[Excerpt provided]
"We certainly agree with the line that something needs to be
done," Richard Mollet, the BPI's director of public affairs told
the weekly technology law podcast OUT-LAW Radio. The authorisation
route is one of the options the BPI backs; the body is also
discussing a narrow legal change with the Gowers review.
Though the Institute for Public Policy Research (IPPR) has
called for a change in UK law to allow people to copy legally
bought tracks on to MP3 players, the BPI says that no law change
would be necessary if it gave permission for the activity.
"Whether one actually changes the law or not is actually a moot
point because it is possible to give consumers that permission
simply through authorisation from existing rights holders," said
Mollet.
Mollet said that the BPI had made its views known to the Gowers
Review, a Government-commissioned report on copyright law reform
due to report its findings this month. It is being conducted by
former Financial Times editor Andrew Gowers.
In the UK any copies of music on CDs or from downloads is
illegal, which means that people who put music on their MP3 players
or computers are breaking the law.
The BPI, which polices copyright theft on behalf of record
labels, has already announced that it will not prosecute people for
copying music to MP3 players. Mollet told OUT-LAW, though, that one
of the solutions the BPI would back is the direct authorisation of
consumers to carry out the activity, with authorisation likely to
be put directly on to CD packaging.
"My understanding of how this would work in practice is that one
might need to put something on product and that would be one of the
potential problems with going down the authorisation route," he
said.

[Directives]
- 1) Answer these questions from the article on the BPI and copying music to MP3 players:
(a) What position does Richard Mollet hold at the BPI?
(b) Who is conducting the Gowers Review?
(c) Where would the authorisation for consumers likely be put?
- 2) Pick up the article on the BPI and copying music to MP3 players after its last sentence and continue writing it.
The records are not needed for this work.

[Provided material]
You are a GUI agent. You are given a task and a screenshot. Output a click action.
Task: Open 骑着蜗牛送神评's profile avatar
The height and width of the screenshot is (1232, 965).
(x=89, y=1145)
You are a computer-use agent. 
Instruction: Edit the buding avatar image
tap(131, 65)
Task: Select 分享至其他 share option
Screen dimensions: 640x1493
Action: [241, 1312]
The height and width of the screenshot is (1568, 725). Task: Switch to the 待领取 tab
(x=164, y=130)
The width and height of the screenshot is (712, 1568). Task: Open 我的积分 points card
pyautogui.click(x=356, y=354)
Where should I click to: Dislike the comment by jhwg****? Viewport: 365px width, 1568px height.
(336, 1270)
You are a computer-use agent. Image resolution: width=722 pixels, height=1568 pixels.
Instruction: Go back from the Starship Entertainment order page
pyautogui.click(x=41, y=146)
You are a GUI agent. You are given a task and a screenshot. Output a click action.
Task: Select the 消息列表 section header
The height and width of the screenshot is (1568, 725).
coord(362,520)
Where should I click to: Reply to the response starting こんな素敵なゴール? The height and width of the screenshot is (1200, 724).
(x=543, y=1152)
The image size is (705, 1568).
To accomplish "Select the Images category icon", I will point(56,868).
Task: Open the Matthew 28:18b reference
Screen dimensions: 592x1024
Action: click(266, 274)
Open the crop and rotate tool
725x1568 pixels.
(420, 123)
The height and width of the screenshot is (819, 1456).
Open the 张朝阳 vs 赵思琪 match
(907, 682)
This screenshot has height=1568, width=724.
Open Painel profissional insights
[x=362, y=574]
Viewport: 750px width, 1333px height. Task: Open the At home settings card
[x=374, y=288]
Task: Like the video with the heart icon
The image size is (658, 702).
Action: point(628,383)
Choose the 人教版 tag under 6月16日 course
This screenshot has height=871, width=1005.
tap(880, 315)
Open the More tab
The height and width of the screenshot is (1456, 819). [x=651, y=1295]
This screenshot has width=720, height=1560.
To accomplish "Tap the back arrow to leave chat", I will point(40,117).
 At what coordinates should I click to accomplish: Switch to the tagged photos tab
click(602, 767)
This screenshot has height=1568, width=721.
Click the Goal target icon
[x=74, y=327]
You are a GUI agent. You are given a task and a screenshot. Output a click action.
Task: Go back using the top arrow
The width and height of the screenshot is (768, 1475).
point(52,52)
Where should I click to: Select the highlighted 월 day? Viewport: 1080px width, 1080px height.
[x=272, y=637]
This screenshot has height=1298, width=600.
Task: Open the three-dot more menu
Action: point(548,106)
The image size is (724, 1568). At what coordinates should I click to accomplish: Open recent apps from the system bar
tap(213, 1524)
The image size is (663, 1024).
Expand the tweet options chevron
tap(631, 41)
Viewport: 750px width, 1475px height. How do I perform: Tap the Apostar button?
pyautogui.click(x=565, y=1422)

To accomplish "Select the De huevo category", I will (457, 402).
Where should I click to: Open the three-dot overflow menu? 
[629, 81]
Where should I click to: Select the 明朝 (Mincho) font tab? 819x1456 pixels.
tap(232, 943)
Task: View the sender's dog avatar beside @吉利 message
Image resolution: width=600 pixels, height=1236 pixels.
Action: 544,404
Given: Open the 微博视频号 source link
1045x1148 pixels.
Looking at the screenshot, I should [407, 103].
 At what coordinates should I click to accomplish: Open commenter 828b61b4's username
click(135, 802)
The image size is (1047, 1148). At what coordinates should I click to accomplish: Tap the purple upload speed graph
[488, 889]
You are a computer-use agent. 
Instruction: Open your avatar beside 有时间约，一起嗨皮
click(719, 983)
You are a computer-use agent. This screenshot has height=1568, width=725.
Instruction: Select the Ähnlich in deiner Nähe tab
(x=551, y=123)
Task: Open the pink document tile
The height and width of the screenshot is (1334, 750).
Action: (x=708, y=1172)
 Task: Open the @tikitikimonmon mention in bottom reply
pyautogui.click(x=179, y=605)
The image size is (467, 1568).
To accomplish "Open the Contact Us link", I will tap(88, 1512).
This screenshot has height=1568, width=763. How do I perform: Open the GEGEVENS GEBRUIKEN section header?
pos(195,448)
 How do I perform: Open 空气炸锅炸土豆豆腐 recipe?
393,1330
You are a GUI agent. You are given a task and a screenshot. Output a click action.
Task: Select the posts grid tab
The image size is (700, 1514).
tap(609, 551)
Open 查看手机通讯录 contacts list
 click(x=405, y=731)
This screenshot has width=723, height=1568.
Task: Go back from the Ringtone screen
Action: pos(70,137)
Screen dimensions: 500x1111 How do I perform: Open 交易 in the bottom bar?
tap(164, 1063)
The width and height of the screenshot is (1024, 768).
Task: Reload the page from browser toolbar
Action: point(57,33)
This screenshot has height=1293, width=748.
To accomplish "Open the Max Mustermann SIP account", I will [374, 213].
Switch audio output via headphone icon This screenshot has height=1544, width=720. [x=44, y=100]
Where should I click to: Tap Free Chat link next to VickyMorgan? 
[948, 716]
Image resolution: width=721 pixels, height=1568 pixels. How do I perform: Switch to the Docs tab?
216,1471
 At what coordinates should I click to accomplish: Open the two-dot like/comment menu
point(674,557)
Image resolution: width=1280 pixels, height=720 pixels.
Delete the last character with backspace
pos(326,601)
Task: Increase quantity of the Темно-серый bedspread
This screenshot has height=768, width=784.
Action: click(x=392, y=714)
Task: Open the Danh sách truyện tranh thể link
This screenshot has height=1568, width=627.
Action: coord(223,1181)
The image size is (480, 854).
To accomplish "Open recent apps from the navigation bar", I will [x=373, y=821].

[Answer list]
- 1)
(a) Director of public affairs.
(b) Andrew Gowers, a former Financial Times editor.
(c) Directly on CD packaging.

- 2)
Mollet said that the BPI's stance is not "hard and fast", but
that it would be prepared to go down the authorisation route.
Kay Withers was the author of the IPPR's report recommending the
establishment of a private right to copy. She disagrees that BPI
authorisation would solve the problem. "It's good that the BPI have
said that they're not going to prosecute but it should be the
Government deciding what the consumers and citizens rights are,
rather than citizens."
The IPPR's report said that the fact that no private right to
copy exists not only puts many people on the wrong side of the law
mostly without them knowing it, but also undermines the public's
respect for copyright law in general, and makes serious
infringement more likely.
Withers said that it is also unfair to consumers. "What the law
currently would expect consumers to do just doesn't really seem
fair," she said. "Asking someone who buys a CD in HMV to then have
to go to a digital music store and buy that content again so that
they can listen to it both on their hi-fi and on their mp3 player
just doesn't seem fair."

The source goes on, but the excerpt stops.